By Nick Gilbert
Engineers at Fraunhofer have collaborated with specialty chemicals manufacturer LANXESS to simultaneously design and develop a system for manufacturing membrane elements used in reverse osmosis of water by employing virtual engineering.
Membrane Element Produced at the Semi-automatic facility of LANXESS
The innovation is the result of LANXESS’ decision to enter the business of water treatment. With rising global population, the existing 0.3% of potable water from the world’s water resources is insufficient. The continuous need for clean water has resulted in the growth of water treatment technologies, particularly, reverse osmosis in which a membrane filter is employed to eliminate virus, bacteria, pesticides and salts from the water. In 2010, LANXESS wanted to build a sophisticated manufacturing facility for membrane elements by the fall of 2011 at a site in Bitterfield that was the location of one of its subsidiaries. The ambitious timeline meant that both manufacturing technology and the product had to be developed simultaneously. LANXESS approached the Fraunhofer Institute for Factory Operation and Automation.

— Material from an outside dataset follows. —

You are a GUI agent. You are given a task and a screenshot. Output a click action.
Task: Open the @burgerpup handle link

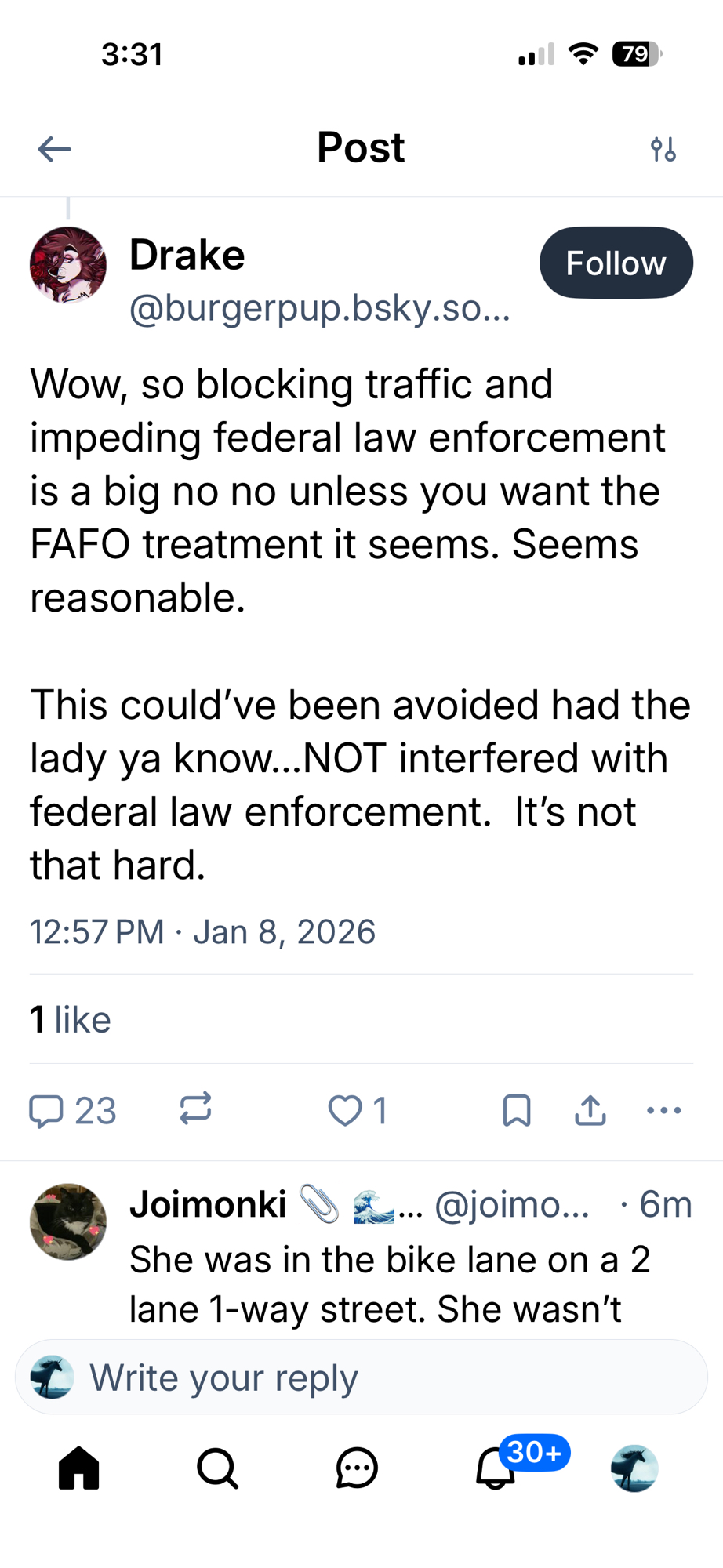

Both the teams used computer aided simulations to analyze the yet to be developed product features and determine the critical manufacture parameters. This way, the semi-automatic system comprising the virtual models was used to devise and optimize the process steps. The system also enabled resource estimation. Another significant development was the special technique devised to enable the programming of a control system based on the virtual model. Control systems are usually programmed when the manufacturing system is set up which makes it extremely difficult to make changes. This innovative method allowed the team to check for errors and make changes even before the system was built. Membrane element production began last year at Bitterfield. Fraunhofer engineers are working on fully automating the facility.